• **Problem**: Reproduce the whole of the data exactly.

• **Items from a data source**:
BEGIN
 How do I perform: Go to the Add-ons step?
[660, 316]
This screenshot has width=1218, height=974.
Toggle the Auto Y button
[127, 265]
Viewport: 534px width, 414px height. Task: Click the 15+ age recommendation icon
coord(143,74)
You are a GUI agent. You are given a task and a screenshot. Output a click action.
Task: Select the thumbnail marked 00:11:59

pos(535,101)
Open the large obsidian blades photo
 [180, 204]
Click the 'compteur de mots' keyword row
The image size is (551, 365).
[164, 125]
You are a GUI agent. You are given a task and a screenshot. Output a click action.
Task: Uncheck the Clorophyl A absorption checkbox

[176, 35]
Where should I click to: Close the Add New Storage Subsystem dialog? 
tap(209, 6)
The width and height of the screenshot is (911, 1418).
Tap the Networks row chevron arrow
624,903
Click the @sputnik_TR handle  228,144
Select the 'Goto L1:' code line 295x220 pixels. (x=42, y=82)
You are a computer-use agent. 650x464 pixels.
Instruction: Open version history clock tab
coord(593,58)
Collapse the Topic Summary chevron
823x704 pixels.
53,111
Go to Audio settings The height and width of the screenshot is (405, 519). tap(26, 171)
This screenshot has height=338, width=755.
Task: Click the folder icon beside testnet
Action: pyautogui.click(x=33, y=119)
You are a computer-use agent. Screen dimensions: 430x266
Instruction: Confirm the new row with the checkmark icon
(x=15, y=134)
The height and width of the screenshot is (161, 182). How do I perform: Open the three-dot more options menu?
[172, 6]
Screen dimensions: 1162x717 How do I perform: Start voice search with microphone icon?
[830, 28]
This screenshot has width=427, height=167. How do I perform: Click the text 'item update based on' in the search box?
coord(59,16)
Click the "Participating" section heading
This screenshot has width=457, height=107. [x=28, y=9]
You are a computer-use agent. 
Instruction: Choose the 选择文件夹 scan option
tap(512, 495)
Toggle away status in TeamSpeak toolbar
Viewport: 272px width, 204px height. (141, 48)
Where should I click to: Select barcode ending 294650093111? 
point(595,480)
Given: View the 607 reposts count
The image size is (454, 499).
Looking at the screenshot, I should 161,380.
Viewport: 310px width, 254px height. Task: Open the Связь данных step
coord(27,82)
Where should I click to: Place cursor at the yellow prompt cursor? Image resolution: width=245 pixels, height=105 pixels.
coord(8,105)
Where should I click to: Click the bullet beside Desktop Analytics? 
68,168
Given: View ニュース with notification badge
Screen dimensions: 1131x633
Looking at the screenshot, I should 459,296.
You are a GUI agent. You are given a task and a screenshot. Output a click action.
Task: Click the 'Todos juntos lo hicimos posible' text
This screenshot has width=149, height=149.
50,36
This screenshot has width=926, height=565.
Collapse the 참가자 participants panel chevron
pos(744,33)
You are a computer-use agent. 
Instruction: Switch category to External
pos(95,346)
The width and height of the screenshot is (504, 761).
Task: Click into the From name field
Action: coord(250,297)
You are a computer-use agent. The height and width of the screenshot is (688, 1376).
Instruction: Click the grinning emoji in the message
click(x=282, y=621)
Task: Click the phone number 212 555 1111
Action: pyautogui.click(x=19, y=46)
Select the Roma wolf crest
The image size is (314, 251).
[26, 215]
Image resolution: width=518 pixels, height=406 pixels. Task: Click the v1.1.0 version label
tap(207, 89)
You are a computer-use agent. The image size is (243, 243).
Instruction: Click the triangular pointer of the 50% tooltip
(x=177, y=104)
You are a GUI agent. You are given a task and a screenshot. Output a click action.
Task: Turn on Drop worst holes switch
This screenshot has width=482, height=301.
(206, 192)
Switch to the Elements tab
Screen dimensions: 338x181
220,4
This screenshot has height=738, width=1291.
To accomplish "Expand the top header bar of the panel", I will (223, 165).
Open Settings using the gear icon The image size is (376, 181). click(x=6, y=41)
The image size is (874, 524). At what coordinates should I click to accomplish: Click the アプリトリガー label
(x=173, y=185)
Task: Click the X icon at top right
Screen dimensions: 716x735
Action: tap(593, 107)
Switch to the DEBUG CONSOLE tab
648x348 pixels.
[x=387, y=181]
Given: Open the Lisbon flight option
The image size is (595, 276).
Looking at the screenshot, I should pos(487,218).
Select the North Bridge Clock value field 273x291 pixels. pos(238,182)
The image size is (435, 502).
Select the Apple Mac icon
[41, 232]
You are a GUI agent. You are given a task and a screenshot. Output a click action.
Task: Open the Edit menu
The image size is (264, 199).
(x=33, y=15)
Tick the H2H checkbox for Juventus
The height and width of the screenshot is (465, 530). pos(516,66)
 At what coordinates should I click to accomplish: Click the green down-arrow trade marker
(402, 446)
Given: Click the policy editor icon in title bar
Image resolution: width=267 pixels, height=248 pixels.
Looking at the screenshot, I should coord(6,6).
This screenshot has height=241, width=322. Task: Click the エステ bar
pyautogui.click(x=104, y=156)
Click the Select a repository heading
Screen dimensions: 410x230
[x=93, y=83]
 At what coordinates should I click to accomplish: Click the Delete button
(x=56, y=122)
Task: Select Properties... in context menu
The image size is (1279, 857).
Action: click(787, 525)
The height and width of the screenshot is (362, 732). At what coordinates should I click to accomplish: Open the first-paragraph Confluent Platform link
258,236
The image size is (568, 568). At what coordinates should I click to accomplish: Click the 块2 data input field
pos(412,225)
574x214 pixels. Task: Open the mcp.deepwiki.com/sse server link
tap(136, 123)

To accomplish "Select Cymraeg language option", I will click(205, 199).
END
• **Answer space**:
 How do I perform: Go to the Add-ons step?
[660, 316]
This screenshot has width=1218, height=974.
Toggle the Auto Y button
[127, 265]
Viewport: 534px width, 414px height. Task: Click the 15+ age recommendation icon
coord(143,74)
You are a GUI agent. You are given a task and a screenshot. Output a click action.
Task: Select the thumbnail marked 00:11:59

pos(535,101)
Open the large obsidian blades photo
 [180, 204]
Click the 'compteur de mots' keyword row
The image size is (551, 365).
[164, 125]
You are a GUI agent. You are given a task and a screenshot. Output a click action.
Task: Uncheck the Clorophyl A absorption checkbox

[176, 35]
Where should I click to: Close the Add New Storage Subsystem dialog? 
tap(209, 6)
The width and height of the screenshot is (911, 1418).
Tap the Networks row chevron arrow
624,903
Click the @sputnik_TR handle  228,144
Select the 'Goto L1:' code line 295x220 pixels. (x=42, y=82)
You are a computer-use agent. 650x464 pixels.
Instruction: Open version history clock tab
coord(593,58)
Collapse the Topic Summary chevron
823x704 pixels.
53,111
Go to Audio settings The height and width of the screenshot is (405, 519). tap(26, 171)
This screenshot has height=338, width=755.
Task: Click the folder icon beside testnet
Action: pyautogui.click(x=33, y=119)
You are a computer-use agent. Screen dimensions: 430x266
Instruction: Confirm the new row with the checkmark icon
(x=15, y=134)
The height and width of the screenshot is (161, 182). How do I perform: Open the three-dot more options menu?
[172, 6]
Screen dimensions: 1162x717 How do I perform: Start voice search with microphone icon?
[830, 28]
This screenshot has width=427, height=167. How do I perform: Click the text 'item update based on' in the search box?
coord(59,16)
Click the "Participating" section heading
This screenshot has width=457, height=107. [x=28, y=9]
You are a computer-use agent. 
Instruction: Choose the 选择文件夹 scan option
tap(512, 495)
Toggle away status in TeamSpeak toolbar
Viewport: 272px width, 204px height. (141, 48)
Where should I click to: Select barcode ending 294650093111? 
point(595,480)
Given: View the 607 reposts count
The image size is (454, 499).
Looking at the screenshot, I should 161,380.
Viewport: 310px width, 254px height. Task: Open the Связь данных step
coord(27,82)
Where should I click to: Place cursor at the yellow prompt cursor? Image resolution: width=245 pixels, height=105 pixels.
coord(8,105)
Where should I click to: Click the bullet beside Desktop Analytics? 
68,168
Given: View ニュース with notification badge
Screen dimensions: 1131x633
Looking at the screenshot, I should 459,296.
You are a GUI agent. You are given a task and a screenshot. Output a click action.
Task: Click the 'Todos juntos lo hicimos posible' text
This screenshot has width=149, height=149.
50,36
This screenshot has width=926, height=565.
Collapse the 참가자 participants panel chevron
pos(744,33)
You are a computer-use agent. 
Instruction: Switch category to External
pos(95,346)
The width and height of the screenshot is (504, 761).
Task: Click into the From name field
Action: coord(250,297)
You are a computer-use agent. The height and width of the screenshot is (688, 1376).
Instruction: Click the grinning emoji in the message
click(x=282, y=621)
Task: Click the phone number 212 555 1111
Action: pyautogui.click(x=19, y=46)
Select the Roma wolf crest
The image size is (314, 251).
[26, 215]
Image resolution: width=518 pixels, height=406 pixels. Task: Click the v1.1.0 version label
tap(207, 89)
You are a computer-use agent. The image size is (243, 243).
Instruction: Click the triangular pointer of the 50% tooltip
(x=177, y=104)
You are a GUI agent. You are given a task and a screenshot. Output a click action.
Task: Turn on Drop worst holes switch
This screenshot has width=482, height=301.
(206, 192)
Switch to the Elements tab
Screen dimensions: 338x181
220,4
This screenshot has height=738, width=1291.
To accomplish "Expand the top header bar of the panel", I will (223, 165).
Open Settings using the gear icon The image size is (376, 181). click(x=6, y=41)
The image size is (874, 524). At what coordinates should I click to accomplish: Click the アプリトリガー label
(x=173, y=185)
Task: Click the X icon at top right
Screen dimensions: 716x735
Action: tap(593, 107)
Switch to the DEBUG CONSOLE tab
648x348 pixels.
[x=387, y=181]
Given: Open the Lisbon flight option
The image size is (595, 276).
Looking at the screenshot, I should pos(487,218).
Select the North Bridge Clock value field 273x291 pixels. pos(238,182)
The image size is (435, 502).
Select the Apple Mac icon
[41, 232]
You are a GUI agent. You are given a task and a screenshot. Output a click action.
Task: Open the Edit menu
The image size is (264, 199).
(x=33, y=15)
Tick the H2H checkbox for Juventus
The height and width of the screenshot is (465, 530). pos(516,66)
 At what coordinates should I click to accomplish: Click the green down-arrow trade marker
(402, 446)
Given: Click the policy editor icon in title bar
Image resolution: width=267 pixels, height=248 pixels.
Looking at the screenshot, I should coord(6,6).
This screenshot has height=241, width=322. Task: Click the エステ bar
pyautogui.click(x=104, y=156)
Click the Select a repository heading
Screen dimensions: 410x230
[x=93, y=83]
 At what coordinates should I click to accomplish: Click the Delete button
(x=56, y=122)
Task: Select Properties... in context menu
The image size is (1279, 857).
Action: click(787, 525)
The height and width of the screenshot is (362, 732). At what coordinates should I click to accomplish: Open the first-paragraph Confluent Platform link
258,236
The image size is (568, 568). At what coordinates should I click to accomplish: Click the 块2 data input field
pos(412,225)
574x214 pixels. Task: Open the mcp.deepwiki.com/sse server link
tap(136, 123)

To accomplish "Select Cymraeg language option", I will click(205, 199).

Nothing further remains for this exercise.